ARTÍCULO:
◆ ◆ ◆

Keywords: Women, Diary, Loneliness, Space, House, Album, City.
Ensoñando la casa y la ciudad: la construcción femenina y espacial en la novela El álbum de Amada Díaz
Durante la época porfirista suscitada entre los años de 1877 a 1911, se comenzó a conformar una nueva dinámica social en donde la presencia de la mujer podría quedar instituida. Aparecimiento que, con el correr del tiempo, quedó sumergido en un anonimato político, económico y social. Fueron muy pocas las mujeres que, ayudadas por su estatus social, lograron incursionar dentro de esa esfera de la política-cultural:
En esa época [el porfiriato], fuera del hogar, las mujeres de clase baja no tenían más opción que ser sirvientas y las de clase media, costureras, que cosían a destajo y muy mal remuneradas […] Las de la clase alta, que disponían de todo el tiempo posible, ocupaban su ocio en paseos, visitas, asistencia a bailes y teatros, y en ocasiones en obras de beneficencia (Bazant, 2002: 119).
Es por ello que en este trabajo se analizará la manera en que el historiador mexicano Ricardo Orozco construye la figura femenina perteneciente a los ámbitos porfirista y revolucionario, representada, en este caso, por la propia protagonista Amada Díaz, a partir de la construcción de los múltiples espacios tanto de índoles interiores como exteriores.

◆ ◆ ◆

Entradas almacenadas:
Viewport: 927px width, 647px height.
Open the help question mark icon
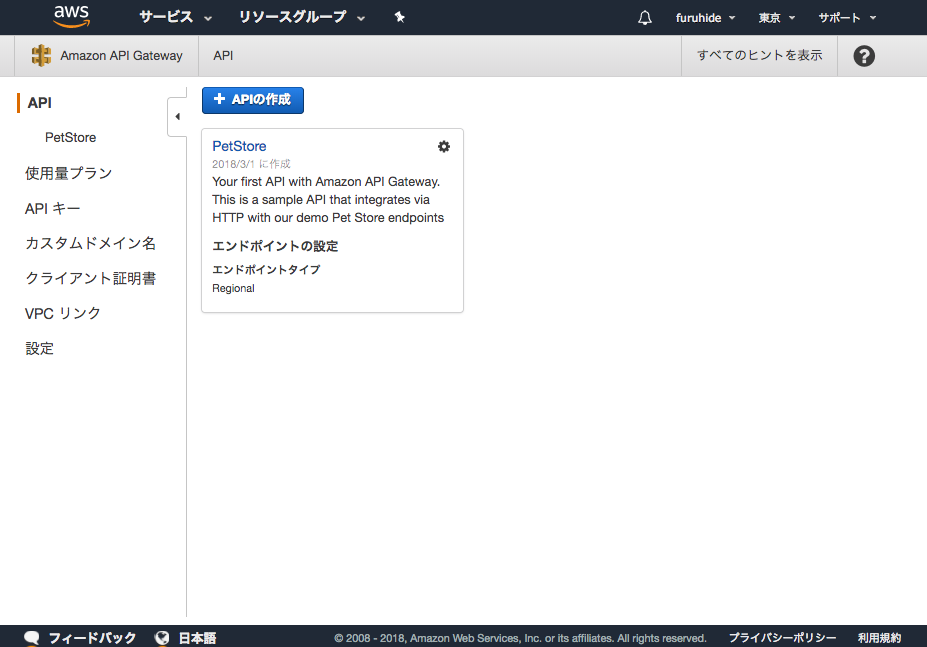point(863,56)
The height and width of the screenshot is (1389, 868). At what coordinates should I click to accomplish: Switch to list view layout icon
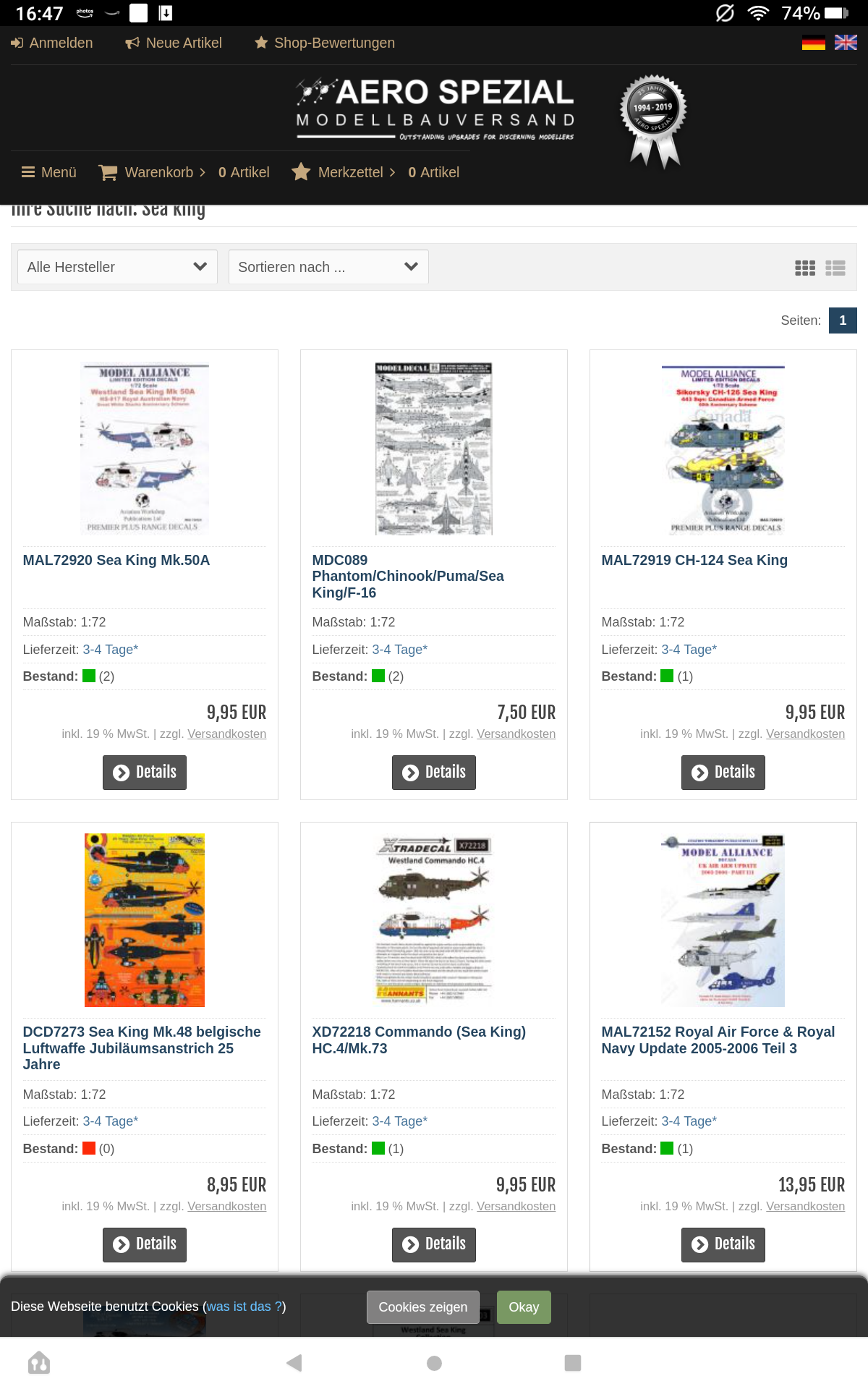[x=835, y=268]
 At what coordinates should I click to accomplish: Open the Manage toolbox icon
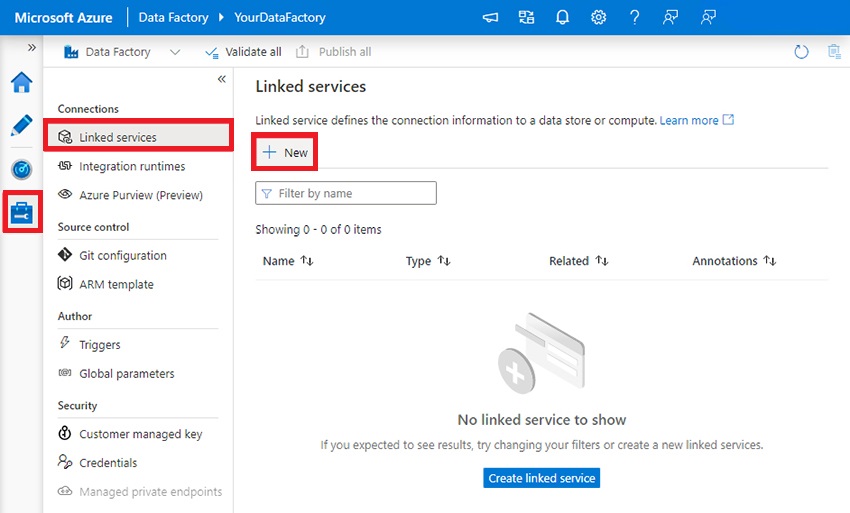click(21, 212)
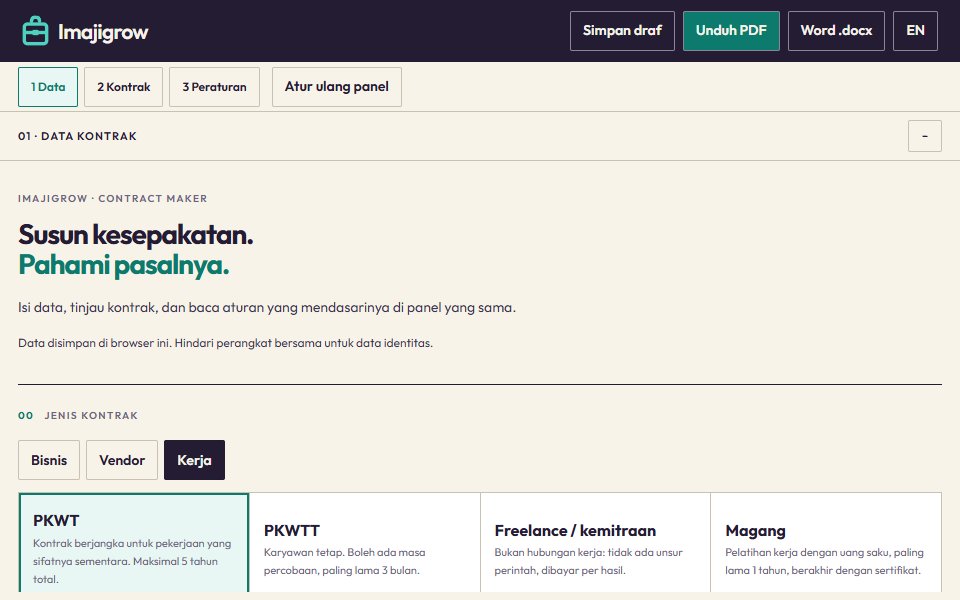Reset layout with Atur ulang panel

pyautogui.click(x=337, y=87)
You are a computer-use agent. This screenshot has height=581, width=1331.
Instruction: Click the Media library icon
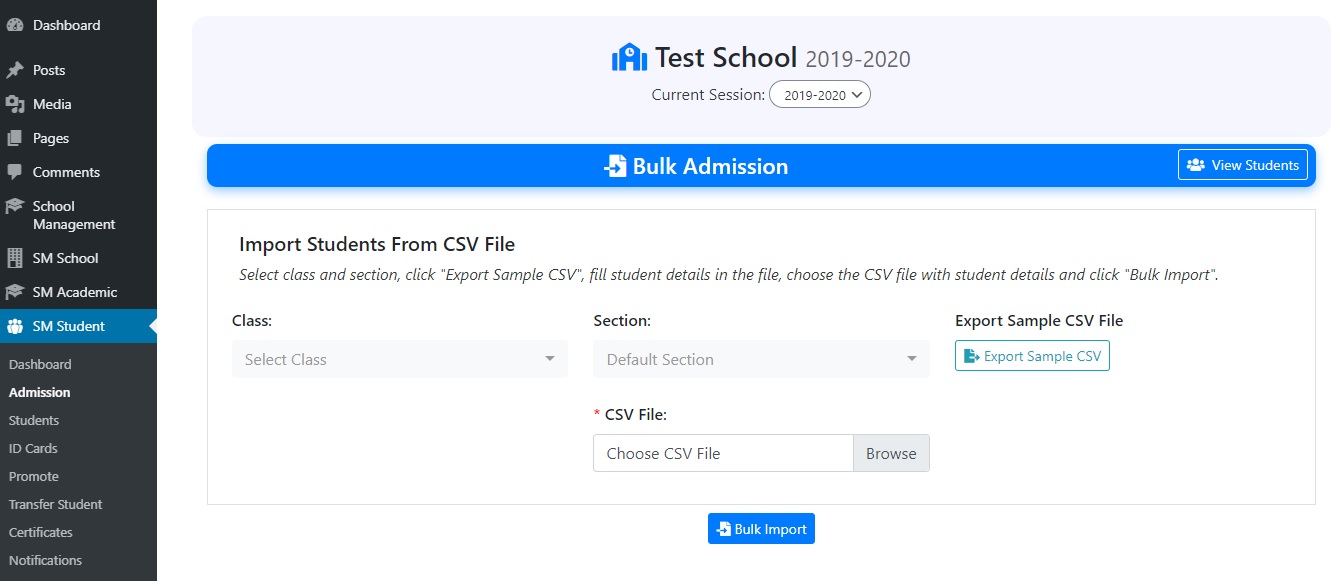tap(15, 104)
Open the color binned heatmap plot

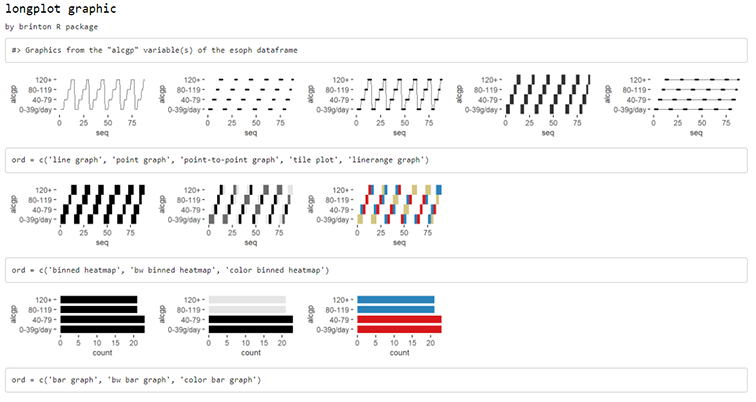pos(375,215)
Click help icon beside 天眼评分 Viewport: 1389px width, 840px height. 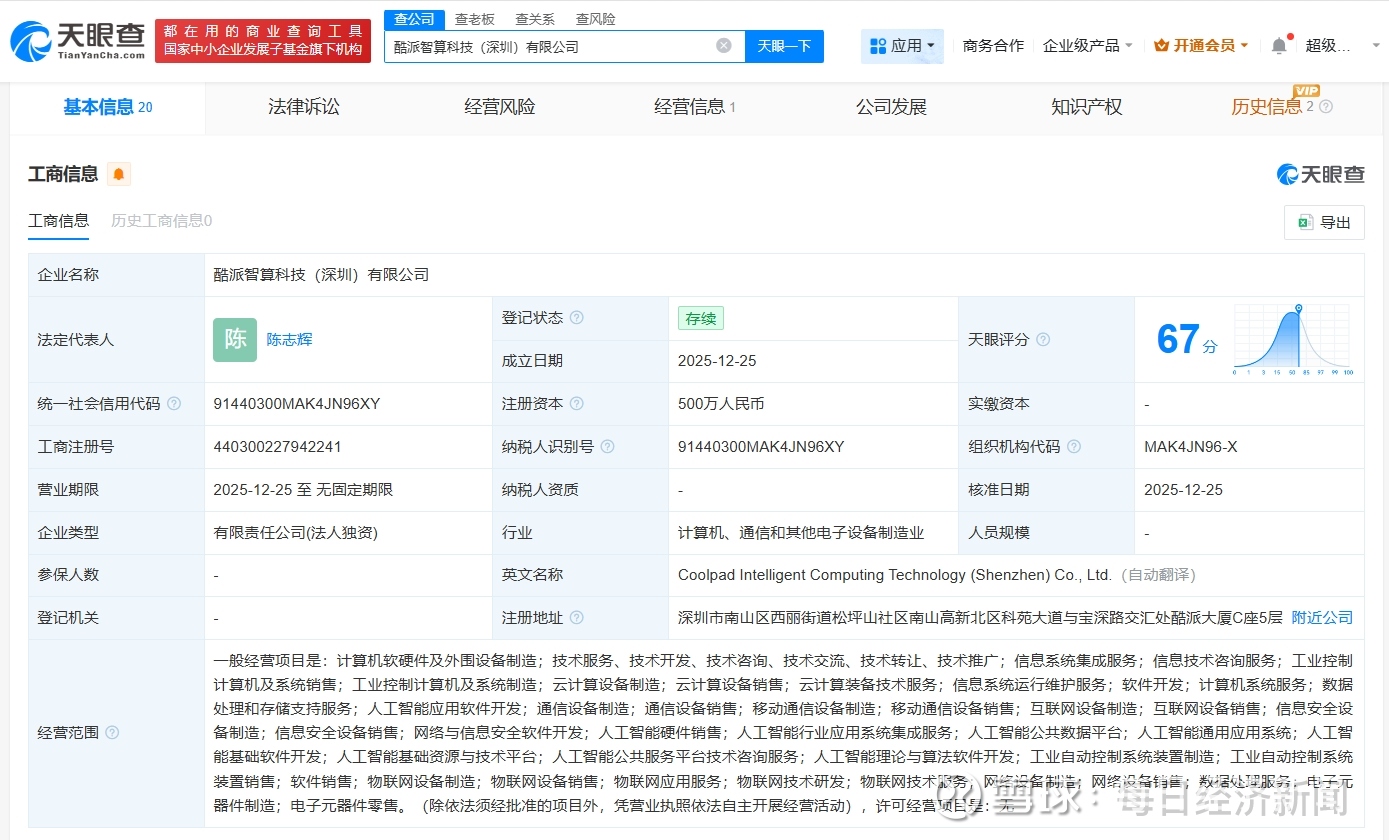pos(1043,340)
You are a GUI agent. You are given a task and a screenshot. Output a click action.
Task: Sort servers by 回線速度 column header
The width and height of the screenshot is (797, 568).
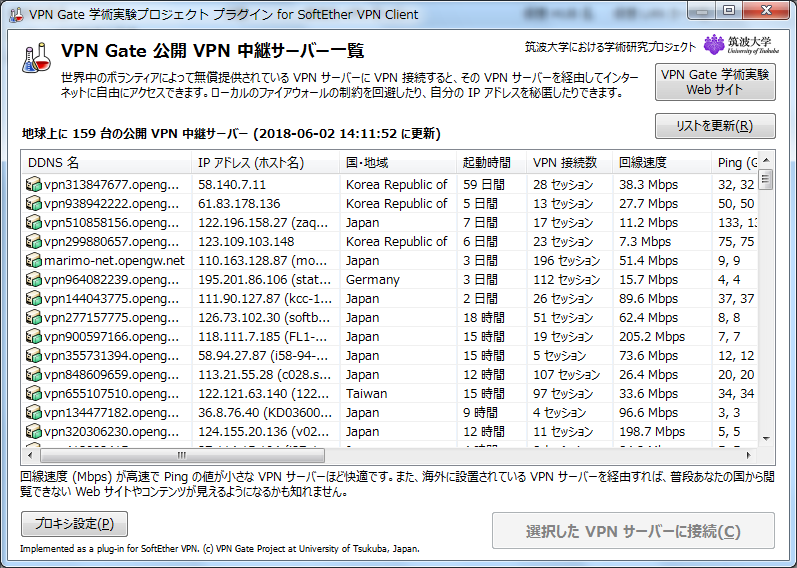pyautogui.click(x=660, y=163)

◆ ◆ ◆

LA CONSIGNA: Vuelve a escribir, sin cambio alguno, el tramo del artículo que va desde "Es por ello" hasta "interiores como exteriores.". No hace falta consultar las líneas.

SOLUCIÓN DEL PROBLEMA:
Es por ello que en este trabajo se analizará la manera en que el historiador mexicano Ricardo Orozco construye la figura femenina perteneciente a los ámbitos porfirista y revolucionario, representada, en este caso, por la propia protagonista Amada Díaz, a partir de la construcción de los múltiples espacios tanto de índoles interiores como exteriores.